# Key Post: Buying on the Net



## garyo (8 Jan 2003)

HI,

Can anyone tell me what my rights are after buying a grapics card over the internet for my son for Christmas which does not work. The company in question say I must return the graphics card (large box) and  they will either repair or replace it. I'm not happy with the suggestion of a "repair" as I paid a lot of money for something that "not suitable for the purpose for which it was bought". Have I the right to insist on a replacement?


----------



## ClubMan (8 Jan 2003)

*Re: Buying on the Net*

Where was the retailed actually located and/or where did the goods originate from?
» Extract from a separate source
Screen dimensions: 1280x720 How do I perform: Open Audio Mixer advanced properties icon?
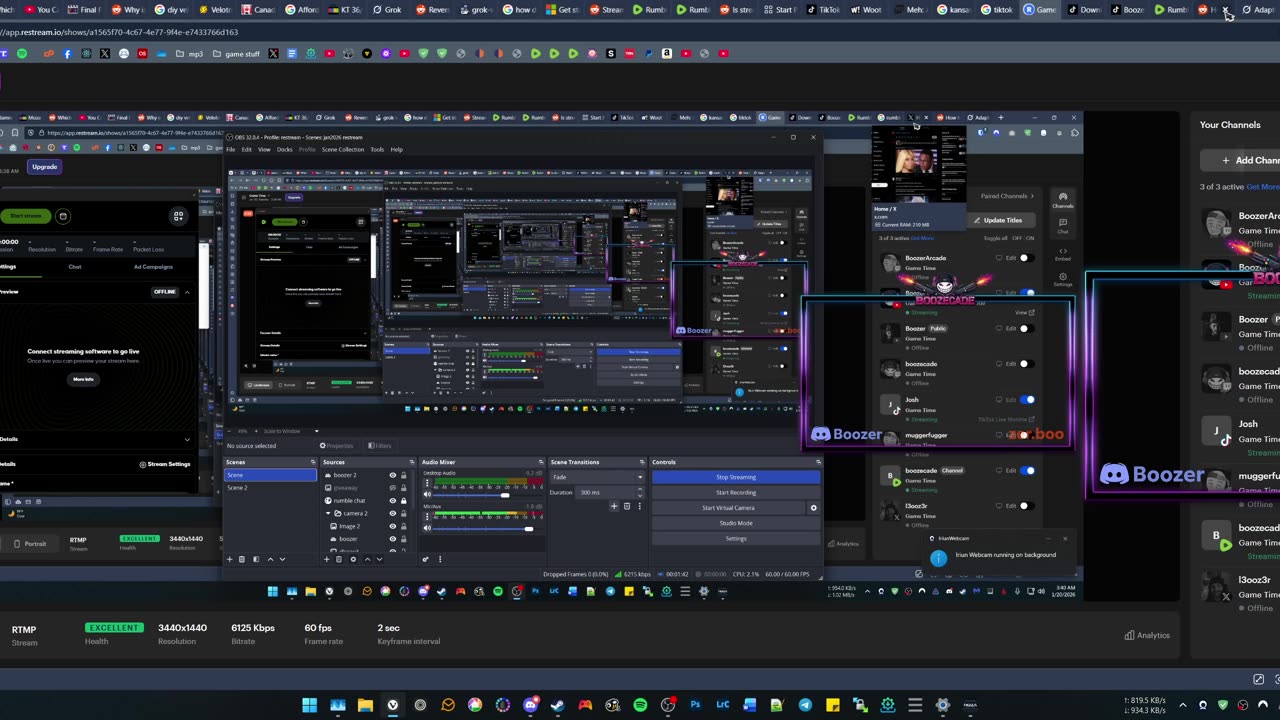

The information in  might be of interest to you.


----------



## garyo (9 Jan 2003)

*Buying on the net*

Hi Clubman,

Thanks for that link - it certainly helps.
I bought the graphics card from a company based in Luton, England.
I have now written to the ODCA so I hope I might get some help from them.
Thanks again.


----------



## rainyday (9 Jan 2003)

*Re: Buying on the net*

Hi Gary - I don't know the legal position, but in general, I don't think it's unreasonable for the retailer to offer a repair in the first instance.


----------



## Marion (9 Jan 2003)

*Re: repair or replacement*

Hi RainyDay

*"...but in general, I don't think it's unreasonable for the retailer to offer a repair in the first instance".*

Why?

If the good is faulty and the consumer has notified the retailer promptly (a couple of weeks max) then I don't see why they have to accept a repair. [Obviously if a wiper were broken on a car, I wouldn't expect a new car, but I would still look for a replacement wiper] 

If I did accept a repair, I would make it very clear verbally and in writing, that I still reserved the right to a replacement or my money back if I were not satisfied with the repair.


Marion :hat


----------



## rainyday (9 Jan 2003)

*Re: Buying on the net*

Hi Marion/Gary - To me, it's just common sense to give the manufacturer one shot at a repair. Would you demand a new car in the case of a faulty wiper - clearly not. Gary bought a graphics card which is faulty, so I think it's reasonable to give them one chance to repair the card. I'd agree with reserving the right to demand a replacement in case of ongoing faults.

Mind you, I'm surprised that the manufacturer wants to do this. From my experience, the cost of processing/tracking the return and carrying out the repair on a component circuit board may well exceed the cost of replacing the card.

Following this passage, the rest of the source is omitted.